Prevoo: „Leute, die den Mut haben, können runterschauen und sehen, wie hoch der Turm ist.” Der Besucher steht dann genau 353,5 Meter über Normalnull, 30 Meter über dem höchsten Punkt des europäischen Teils der Niederlande. Um dorthin zu gelangen, wird auch ein Aufzug eingebaut, wie der Skywalk versehen mit Lichteffekten. Zum Vergleich: Das große Vorbild, der Skywalk im Grand Canyon, bietet einen 1200 Meter Blick in die Tiefe.

Im Mai fertig?

Der alte Turm, nur 25 Meter hoch, wird bereits in der nächsten Woche abgerissen - wenn das Wetter mitspielt. Er ist eine der ältesten und größten Holzkonstruktionen der Niederlande und hatte einen Vorgänger ersetzt, der einen Blitzeinschlag nicht überstanden hatte. Nach dem Zweiten Weltkrieg hatte zunächst die Gemeinde Vaals das Anwesen übernommen und den Holzturm umgebaut. Seit mehr als 45 Jahren sind Brasserie und Turm in den Händen der Familie Bos.

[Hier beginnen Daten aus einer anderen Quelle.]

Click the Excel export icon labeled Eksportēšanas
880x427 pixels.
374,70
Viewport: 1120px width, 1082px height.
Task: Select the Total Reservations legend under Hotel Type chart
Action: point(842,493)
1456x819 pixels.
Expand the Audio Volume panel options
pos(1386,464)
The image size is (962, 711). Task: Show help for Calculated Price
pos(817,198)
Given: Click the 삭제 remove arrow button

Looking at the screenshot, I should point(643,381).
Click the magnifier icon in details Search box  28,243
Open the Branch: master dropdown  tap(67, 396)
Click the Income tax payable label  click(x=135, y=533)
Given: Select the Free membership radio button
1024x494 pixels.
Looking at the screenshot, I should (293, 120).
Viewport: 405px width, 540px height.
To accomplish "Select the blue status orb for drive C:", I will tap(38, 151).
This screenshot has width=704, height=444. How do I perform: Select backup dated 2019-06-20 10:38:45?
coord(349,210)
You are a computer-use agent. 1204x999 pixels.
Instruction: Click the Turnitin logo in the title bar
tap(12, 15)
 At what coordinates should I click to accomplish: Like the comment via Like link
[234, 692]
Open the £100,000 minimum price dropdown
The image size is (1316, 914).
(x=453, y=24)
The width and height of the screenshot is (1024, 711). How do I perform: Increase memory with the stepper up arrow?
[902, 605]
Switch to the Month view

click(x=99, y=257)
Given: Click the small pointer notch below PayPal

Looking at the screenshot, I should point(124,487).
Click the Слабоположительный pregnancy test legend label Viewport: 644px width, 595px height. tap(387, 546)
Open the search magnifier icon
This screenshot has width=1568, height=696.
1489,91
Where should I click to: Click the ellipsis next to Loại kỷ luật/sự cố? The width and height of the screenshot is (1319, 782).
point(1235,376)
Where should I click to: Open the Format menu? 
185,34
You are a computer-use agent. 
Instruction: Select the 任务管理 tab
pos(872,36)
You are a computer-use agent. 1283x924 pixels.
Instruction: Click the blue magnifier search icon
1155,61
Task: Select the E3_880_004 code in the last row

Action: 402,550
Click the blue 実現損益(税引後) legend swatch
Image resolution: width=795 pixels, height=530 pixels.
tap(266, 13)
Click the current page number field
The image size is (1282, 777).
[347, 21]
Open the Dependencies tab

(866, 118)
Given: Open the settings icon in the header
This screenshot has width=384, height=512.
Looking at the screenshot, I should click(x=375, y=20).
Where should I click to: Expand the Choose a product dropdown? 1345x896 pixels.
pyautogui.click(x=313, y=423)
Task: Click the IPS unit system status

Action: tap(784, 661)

Prevoo: „Sobald der Turm weg ist, fangen wir mit den neuen an.” Der Maastrichter Architekt, der die Idee zu dem Skywalk hatte, und die Baufirma stehen Gewehr bei Fuß, die Bauzeit ist auf 22 Wochen veranschlagt, soll aber möglichst unterschritten werden. Mitte Mai soll sich dann den mutigen Gästen ein besonders eindrucksvoller und freier Blick über landschaftlich reizvolle Euregio und das limburgische Hügelland bieten.

De Wilhelminatoren liegt übrigens am Viergrenzenweg, der Straßenname erinnert an die Zeit bis 1919, als nicht nur Deutschland, Belgien und die Niederlande aneinanderstießen, sondern auch das 3,4 Quadratkilometer große Neutral-Moresnet, das nach dem Wieder Kongress (1815) gebildet wurde, weil sich Preußen und die Niederlande sich nicht einigen konnten, rohstoffreiche Gebiet zugeschlagen werden sollte. Das dort vorkommende Galmei war für die Zink- und Messingherstellung Anfang des 19. Jahrhunderts wichtig und wurde nach ganz Europa exportiert.